同樣地，也可以根據本發明檢測任何各種已知的酶抑制劑。例如，已知的水解酶抑制劑包括，但不限於蛋白酶、肽酶、脂肪酶、核酸酶、同-或雜-低聚糖酶、同-或雜-多糖酶、磷酸酯酶、硫酸酯酶、神經氨酸苷酶和酯酶的抑制劑。蛋白酶抑制劑可以包括，例如，天冬氨酸蛋白酶抑制劑、絲氨酸蛋白酶抑制劑、巰基蛋白酶抑制劑、金屬蛋白酶抑制劑，酸性或鹼性蛋白酶抑制劑，等等。一些具體的蛋白酶抑制劑的例子包括benzamideine、吲哚、胃蛋白酶抑制劑、卵巨球蛋白、氟哌啶醇、過渡態模擬物，等等。

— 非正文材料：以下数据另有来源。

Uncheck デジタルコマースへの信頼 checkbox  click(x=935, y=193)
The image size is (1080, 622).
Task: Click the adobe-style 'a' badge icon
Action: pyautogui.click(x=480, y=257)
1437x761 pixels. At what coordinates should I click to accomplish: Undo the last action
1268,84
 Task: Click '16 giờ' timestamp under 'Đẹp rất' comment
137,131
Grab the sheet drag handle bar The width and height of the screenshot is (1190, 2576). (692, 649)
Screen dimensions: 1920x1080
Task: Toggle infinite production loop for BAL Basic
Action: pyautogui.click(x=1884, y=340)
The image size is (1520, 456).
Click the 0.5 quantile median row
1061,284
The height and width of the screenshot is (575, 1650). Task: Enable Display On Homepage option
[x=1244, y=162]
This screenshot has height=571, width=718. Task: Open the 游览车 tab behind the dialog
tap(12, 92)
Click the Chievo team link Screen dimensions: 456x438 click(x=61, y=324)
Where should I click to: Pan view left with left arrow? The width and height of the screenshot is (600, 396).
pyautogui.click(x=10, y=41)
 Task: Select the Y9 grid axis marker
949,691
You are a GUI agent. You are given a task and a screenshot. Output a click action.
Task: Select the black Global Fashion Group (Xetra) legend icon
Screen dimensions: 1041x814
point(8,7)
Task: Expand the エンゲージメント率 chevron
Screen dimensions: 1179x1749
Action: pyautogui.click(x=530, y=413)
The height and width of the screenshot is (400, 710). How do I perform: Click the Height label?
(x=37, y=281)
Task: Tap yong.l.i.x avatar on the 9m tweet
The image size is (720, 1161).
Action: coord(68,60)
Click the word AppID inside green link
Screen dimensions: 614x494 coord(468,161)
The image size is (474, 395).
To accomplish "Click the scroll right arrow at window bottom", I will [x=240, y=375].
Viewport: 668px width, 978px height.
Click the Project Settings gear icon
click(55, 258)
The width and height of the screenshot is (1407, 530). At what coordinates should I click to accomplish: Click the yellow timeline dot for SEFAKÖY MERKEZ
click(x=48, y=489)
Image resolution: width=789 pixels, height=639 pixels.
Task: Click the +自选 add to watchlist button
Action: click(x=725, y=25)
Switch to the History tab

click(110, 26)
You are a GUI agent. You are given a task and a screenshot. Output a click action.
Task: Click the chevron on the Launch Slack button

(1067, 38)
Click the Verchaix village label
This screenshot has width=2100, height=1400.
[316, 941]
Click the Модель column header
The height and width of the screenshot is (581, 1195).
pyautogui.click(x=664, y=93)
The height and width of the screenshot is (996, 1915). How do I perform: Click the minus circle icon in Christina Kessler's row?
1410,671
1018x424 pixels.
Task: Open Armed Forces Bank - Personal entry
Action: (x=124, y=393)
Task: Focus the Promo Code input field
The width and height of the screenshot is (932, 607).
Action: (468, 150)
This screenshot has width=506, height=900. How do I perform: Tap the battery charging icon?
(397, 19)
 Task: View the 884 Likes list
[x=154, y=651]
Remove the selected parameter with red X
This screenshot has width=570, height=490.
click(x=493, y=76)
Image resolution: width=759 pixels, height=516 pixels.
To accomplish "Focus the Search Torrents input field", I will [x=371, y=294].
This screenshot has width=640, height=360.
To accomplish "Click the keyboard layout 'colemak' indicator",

如上所述，將反應性複合物用於本發明來檢測酶或酶抑制劑的存在或數量。所述反應性複合物包括與報導分子和特異性結合構件連接的底物。術語「底物」泛指通過酶在其上的化學作用以形成產物的物質。所述底物可以是天然存在或是合成的。一些合適的水解酶的底物包括，例如，酯、醯胺、肽、醚或其它具有可被酶水解的鍵的化合物。酶催化水解反應可以，例如，產生作為主產物的羥基或胺化合物和作為副產物的游離磷酸鹽、乙酸鹽，等等。具體的底物類型可以包括，例如，蛋白質或糖蛋白、肽、核酸(例如，DNA和RNA)、碳水化合物、脂類、酯、其衍生物，等等。舉例來說，一些合適的肽酶和/或蛋白酶的底物可以包括肽、蛋白質和/或糖蛋白，例如酪蛋白(例如，β-酪蛋白、偶氮酪蛋白，等等)、白蛋白(例如，牛血清白蛋白(BSA))、血紅蛋白、肌紅蛋白、角蛋白、明膠、胰島素、蛋白聚糖、纖連蛋白、層粘連蛋白、膠原、彈性蛋白，等等。還有其它合適的底物描述於Simonsson等人的美國專利No.4,748,116；Diamond等人的美國專利No.5,786.137；Rao等人的美國專利No.6,197,537；和Henderson等人的美國專利No.6,235,464；Nemori等人的美國專利No.6,485,926，在此以它們的全部內容引入作為參考用於所有目的。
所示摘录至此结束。